What Is Yeast Hydrolysate?
Yeast hydrolysate is produced through yeast fermentation, followed by enzymatic hydrolysis, concentration, and drying.
It is rich in protein, polysaccharides, RNA, nucleotides, and other valuable nutrients. In animal feed, it can serve as a functional ingredient for growth, intestinal support, and normal immune function.
The 3 Core Nutrients of Yeast Hydrolysate
1. Proteins
Yeast hydrolysate provides essential amino acids and peptides. These nutrients support normal barrier function, growth, and body development.
2. Polysaccharides: MOS and β-Glucan
Yeast hydrolysate contains MOS and β-glucan. These components may help bind harmful microorganisms and mycotoxins, while supporting the body’s normal immune response.
3. RNA and Nucleotides
Nucleotides offer important nutritional value, especially for young animals. They are linked with immune support, cell renewal, intestinal development, antioxidant defense, and gut flora balance.
In addition, IMP and GMP provide strong umami effects. This can improve feed taste and feeding experience.
ZNA12 Yeast Hydrolysate
ZNA12 yeast hydrolysate contains 11.5% or more nucleotides and abundant protein.
It can be used in feed products to support normal immune function, growth, and nutritional performance in farmed animals.
A High-Quality Protein Feed Ingredient
Yeast hydrolysate provides strong nutritional value as a protein feed ingredient.
It has high apparent digestible energy and apparent metabolic energy. These values can exceed those of fish meal and soybean meal.
Its true digestibility of crude protein reaches 89.71%, and its true utilization rate reaches 69.53%.
During hydrolysis, yeast protein breaks down into smaller peptides, including small peptides, dipeptides, and tripeptides.
Crude Protein, RNA, and Nucleotides
ZNA12 contains more than 20.0% ribonucleic acid and over 11.5% nucleotides.
This level is higher than many similar products, which usually contain 5.0–8.0% nucleotides.
ZNA12 naturally provides abundant mononucleotides.
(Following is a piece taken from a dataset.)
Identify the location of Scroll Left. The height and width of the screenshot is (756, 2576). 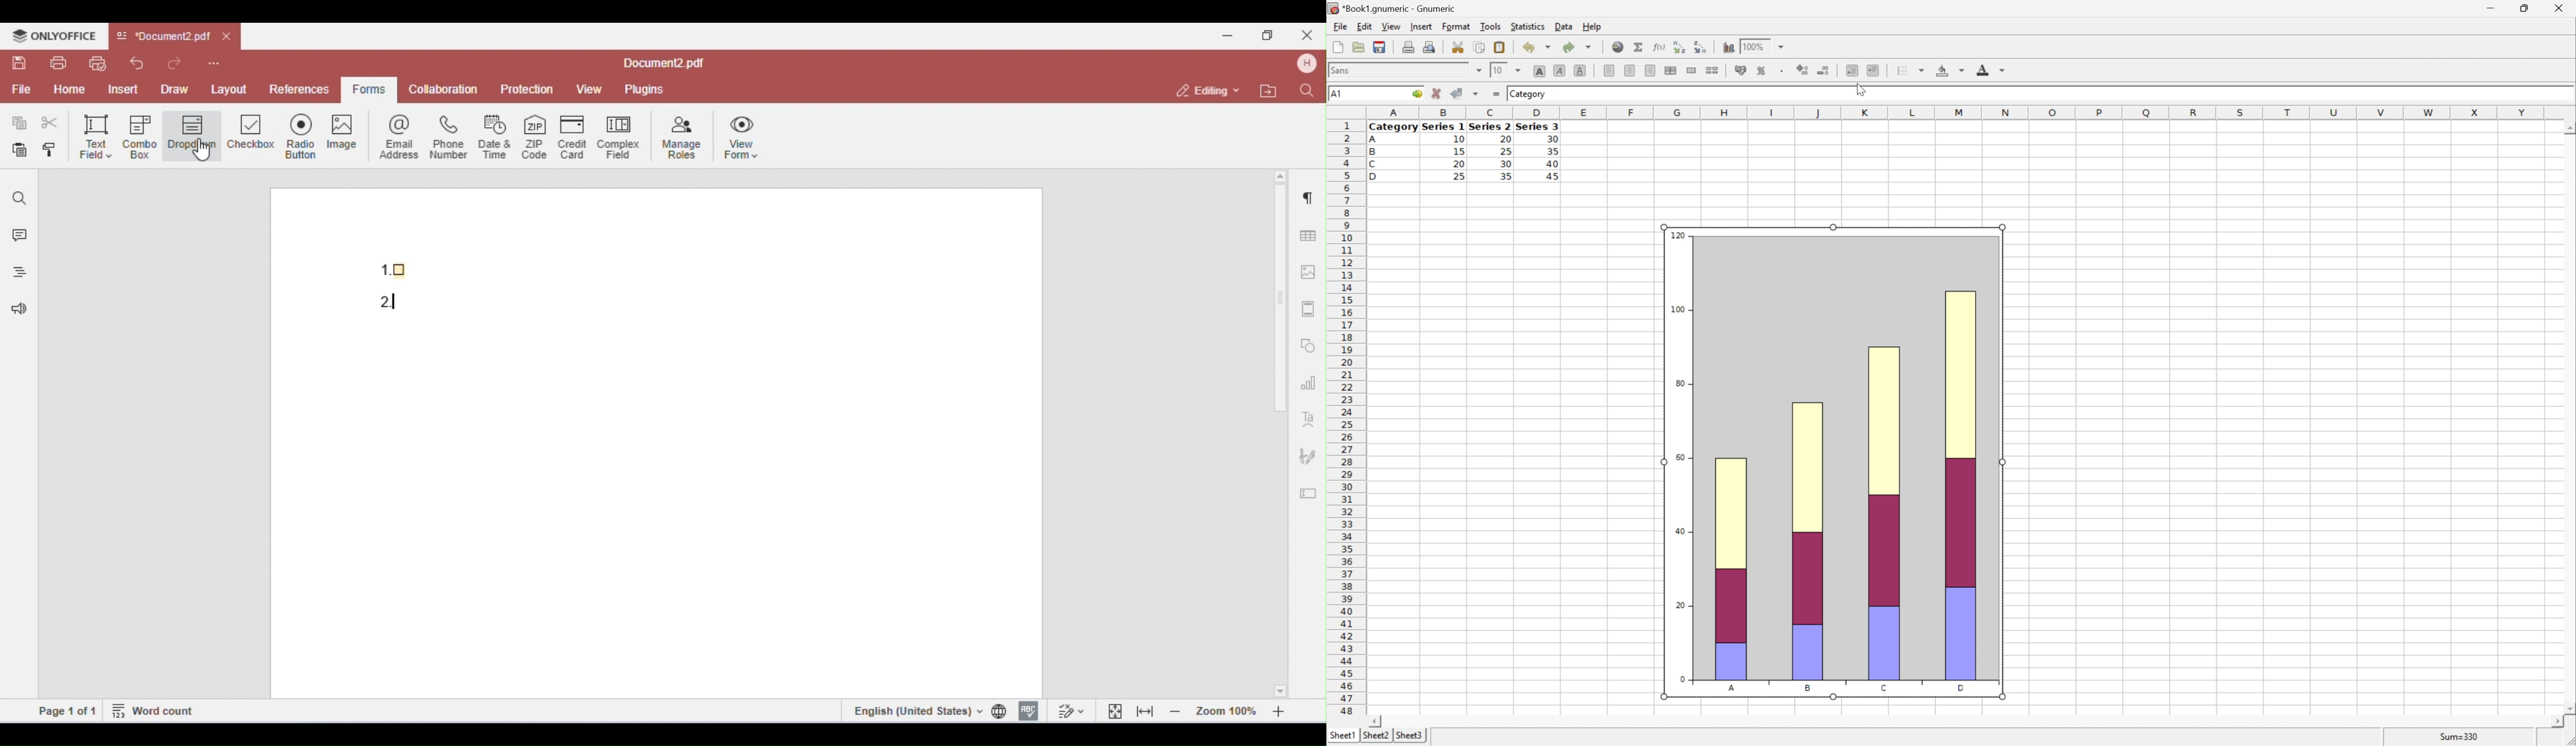
(1377, 722).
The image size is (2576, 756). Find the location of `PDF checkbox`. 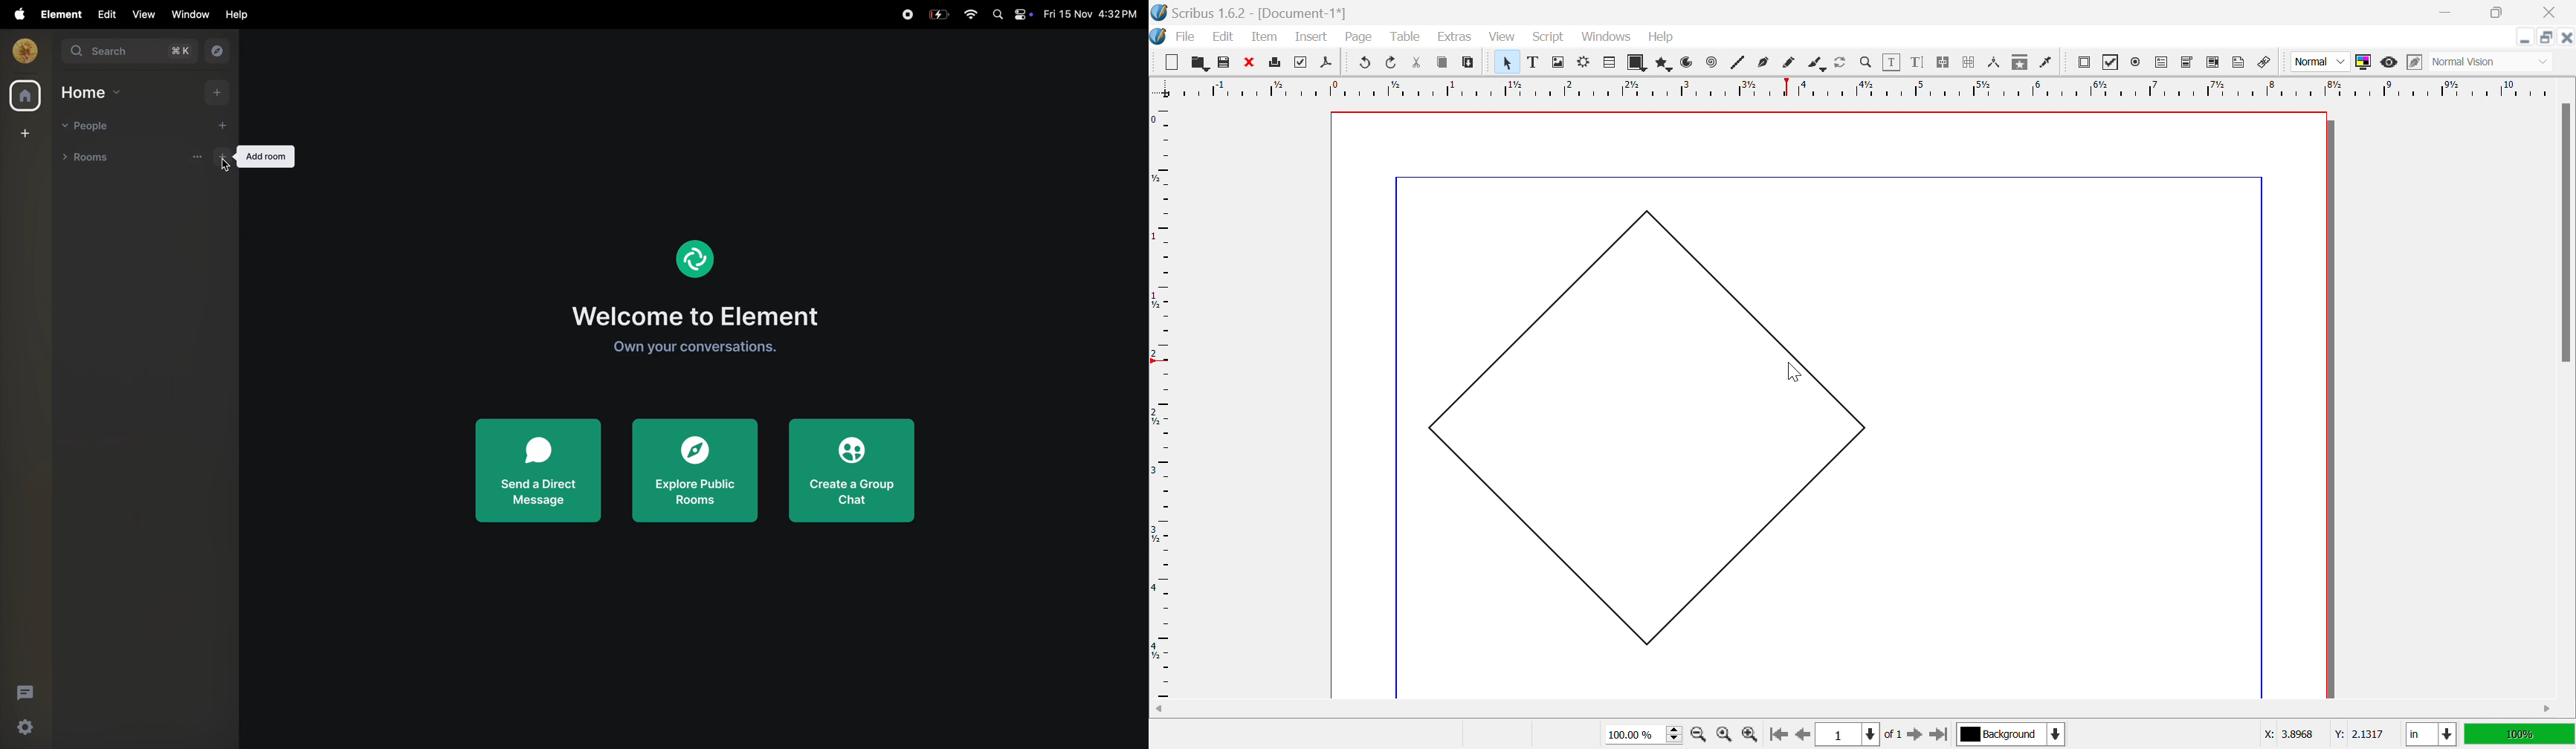

PDF checkbox is located at coordinates (2111, 62).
As a result, animals may digest and absorb them more directly, with less nutrient loss.
In ZNA12 yeast hydrolysate, nucleotide C and U exceed 2.50%, while A and G are above 3.30%.
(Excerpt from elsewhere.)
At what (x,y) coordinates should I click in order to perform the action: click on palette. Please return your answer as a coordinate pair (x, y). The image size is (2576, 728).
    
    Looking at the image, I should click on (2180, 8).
Why Nucleotides Matter in Animal Nutrition
RNA and nucleotides play important roles in animal growth and development.
Exogenous nucleotides can support small intestine development, intestinal microbial balance, liver protein synthesis, and normal liver function.
They may also support immune function, free radical scavenging, and antioxidant defense.
Why Feed May Need Extra Nucleotides
Conventional feed may not provide enough nucleotides for certain animals or production stages.
For this reason, yeast hydrolysate can serve as an additional nucleotide source.
After ingestion, digestive enzymes break yeast nucleic acids into single nucleotides. These compounds then enter normal metabolic pathways.
How Enzymes, RNA, and Nucleotides Work Together
Yeast nucleotides in feed can support palatability, tissue development, and normal physiological function.
IMP and GMP provide umami taste, while nucleotides A, G, C, and U support young animals during growth and stress.
In addition, exogenous nucleotides may support cell proliferation, intestinal villi development, beneficial bacteria growth, and T cell maturation.
A Source of Exogenous Nucleotides
ZNA12 yeast hydrolysate can serve as a source of exogenous nucleotides for animal stress, rapid growth, and disease prevention strategies.
By providing nucleotides, it supports important physiological functions in animal nutrition.